*** Opening of The data ***

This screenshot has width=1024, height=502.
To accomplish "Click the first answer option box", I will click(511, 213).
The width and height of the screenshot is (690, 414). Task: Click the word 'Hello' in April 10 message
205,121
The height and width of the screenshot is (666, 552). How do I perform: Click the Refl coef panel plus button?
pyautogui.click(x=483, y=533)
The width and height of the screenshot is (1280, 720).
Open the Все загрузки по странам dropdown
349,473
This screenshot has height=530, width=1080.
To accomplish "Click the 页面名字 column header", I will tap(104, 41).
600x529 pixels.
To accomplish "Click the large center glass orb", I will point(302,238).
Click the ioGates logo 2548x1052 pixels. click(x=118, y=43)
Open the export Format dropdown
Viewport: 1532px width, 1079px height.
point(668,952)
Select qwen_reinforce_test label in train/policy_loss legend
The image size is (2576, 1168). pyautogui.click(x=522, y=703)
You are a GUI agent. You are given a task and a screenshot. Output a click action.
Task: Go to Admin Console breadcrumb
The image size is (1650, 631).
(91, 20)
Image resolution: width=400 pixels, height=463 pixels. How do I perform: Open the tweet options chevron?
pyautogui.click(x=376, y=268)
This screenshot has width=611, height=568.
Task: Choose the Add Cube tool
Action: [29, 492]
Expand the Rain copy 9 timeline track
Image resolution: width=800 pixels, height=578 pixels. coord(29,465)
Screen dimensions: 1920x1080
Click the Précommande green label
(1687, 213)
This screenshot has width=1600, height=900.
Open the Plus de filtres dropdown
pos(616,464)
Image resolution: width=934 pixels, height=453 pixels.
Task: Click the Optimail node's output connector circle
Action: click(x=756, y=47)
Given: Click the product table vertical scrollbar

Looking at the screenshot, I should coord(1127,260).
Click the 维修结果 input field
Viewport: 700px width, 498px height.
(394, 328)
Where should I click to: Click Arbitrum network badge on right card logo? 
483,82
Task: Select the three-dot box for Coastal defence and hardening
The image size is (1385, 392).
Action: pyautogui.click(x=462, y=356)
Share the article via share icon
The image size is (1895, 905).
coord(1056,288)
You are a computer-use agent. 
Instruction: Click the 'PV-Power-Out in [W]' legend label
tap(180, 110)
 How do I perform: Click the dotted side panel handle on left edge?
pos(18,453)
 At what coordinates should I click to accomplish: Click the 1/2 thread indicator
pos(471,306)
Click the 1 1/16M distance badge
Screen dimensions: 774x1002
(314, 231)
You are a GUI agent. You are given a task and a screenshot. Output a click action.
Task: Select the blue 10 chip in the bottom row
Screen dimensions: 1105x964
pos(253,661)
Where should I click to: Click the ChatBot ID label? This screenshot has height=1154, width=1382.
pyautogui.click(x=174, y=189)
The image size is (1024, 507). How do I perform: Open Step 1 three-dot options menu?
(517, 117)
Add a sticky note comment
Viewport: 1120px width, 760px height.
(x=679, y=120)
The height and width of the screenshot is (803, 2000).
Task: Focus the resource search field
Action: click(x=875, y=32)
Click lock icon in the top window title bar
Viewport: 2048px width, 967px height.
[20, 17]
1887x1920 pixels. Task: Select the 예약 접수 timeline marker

*** Close of The data ***

* Instructions to follow: The records above need to be transcribed in full. Keep every character unchanged.

* Written answer:
This screenshot has width=1024, height=502.
To accomplish "Click the first answer option box", I will click(511, 213).
The width and height of the screenshot is (690, 414). Task: Click the word 'Hello' in April 10 message
205,121
The height and width of the screenshot is (666, 552). How do I perform: Click the Refl coef panel plus button?
pyautogui.click(x=483, y=533)
The width and height of the screenshot is (1280, 720).
Open the Все загрузки по странам dropdown
349,473
This screenshot has height=530, width=1080.
To accomplish "Click the 页面名字 column header", I will tap(104, 41).
600x529 pixels.
To accomplish "Click the large center glass orb", I will point(302,238).
Click the ioGates logo 2548x1052 pixels. click(x=118, y=43)
Open the export Format dropdown
Viewport: 1532px width, 1079px height.
point(668,952)
Select qwen_reinforce_test label in train/policy_loss legend
The image size is (2576, 1168). pyautogui.click(x=522, y=703)
You are a GUI agent. You are given a task and a screenshot. Output a click action.
Task: Go to Admin Console breadcrumb
The image size is (1650, 631).
(91, 20)
Image resolution: width=400 pixels, height=463 pixels. How do I perform: Open the tweet options chevron?
pyautogui.click(x=376, y=268)
This screenshot has width=611, height=568.
Task: Choose the Add Cube tool
Action: [29, 492]
Expand the Rain copy 9 timeline track
Image resolution: width=800 pixels, height=578 pixels. coord(29,465)
Screen dimensions: 1920x1080
Click the Précommande green label
(1687, 213)
This screenshot has width=1600, height=900.
Open the Plus de filtres dropdown
pos(616,464)
Image resolution: width=934 pixels, height=453 pixels.
Task: Click the Optimail node's output connector circle
Action: click(x=756, y=47)
Given: Click the product table vertical scrollbar

Looking at the screenshot, I should coord(1127,260).
Click the 维修结果 input field
Viewport: 700px width, 498px height.
(394, 328)
Where should I click to: Click Arbitrum network badge on right card logo? 
483,82
Task: Select the three-dot box for Coastal defence and hardening
The image size is (1385, 392).
Action: pyautogui.click(x=462, y=356)
Share the article via share icon
The image size is (1895, 905).
coord(1056,288)
You are a computer-use agent. 
Instruction: Click the 'PV-Power-Out in [W]' legend label
tap(180, 110)
 How do I perform: Click the dotted side panel handle on left edge?
pos(18,453)
 At what coordinates should I click to accomplish: Click the 1/2 thread indicator
pos(471,306)
Click the 1 1/16M distance badge
Screen dimensions: 774x1002
(314, 231)
You are a GUI agent. You are given a task and a screenshot. Output a click action.
Task: Select the blue 10 chip in the bottom row
Screen dimensions: 1105x964
pos(253,661)
Where should I click to: Click the ChatBot ID label? This screenshot has height=1154, width=1382.
pyautogui.click(x=174, y=189)
The image size is (1024, 507). How do I perform: Open Step 1 three-dot options menu?
(517, 117)
Add a sticky note comment
Viewport: 1120px width, 760px height.
(x=679, y=120)
The height and width of the screenshot is (803, 2000).
Task: Focus the resource search field
Action: click(x=875, y=32)
Click lock icon in the top window title bar
Viewport: 2048px width, 967px height.
[20, 17]
1887x1920 pixels. Task: Select the 예약 접수 timeline marker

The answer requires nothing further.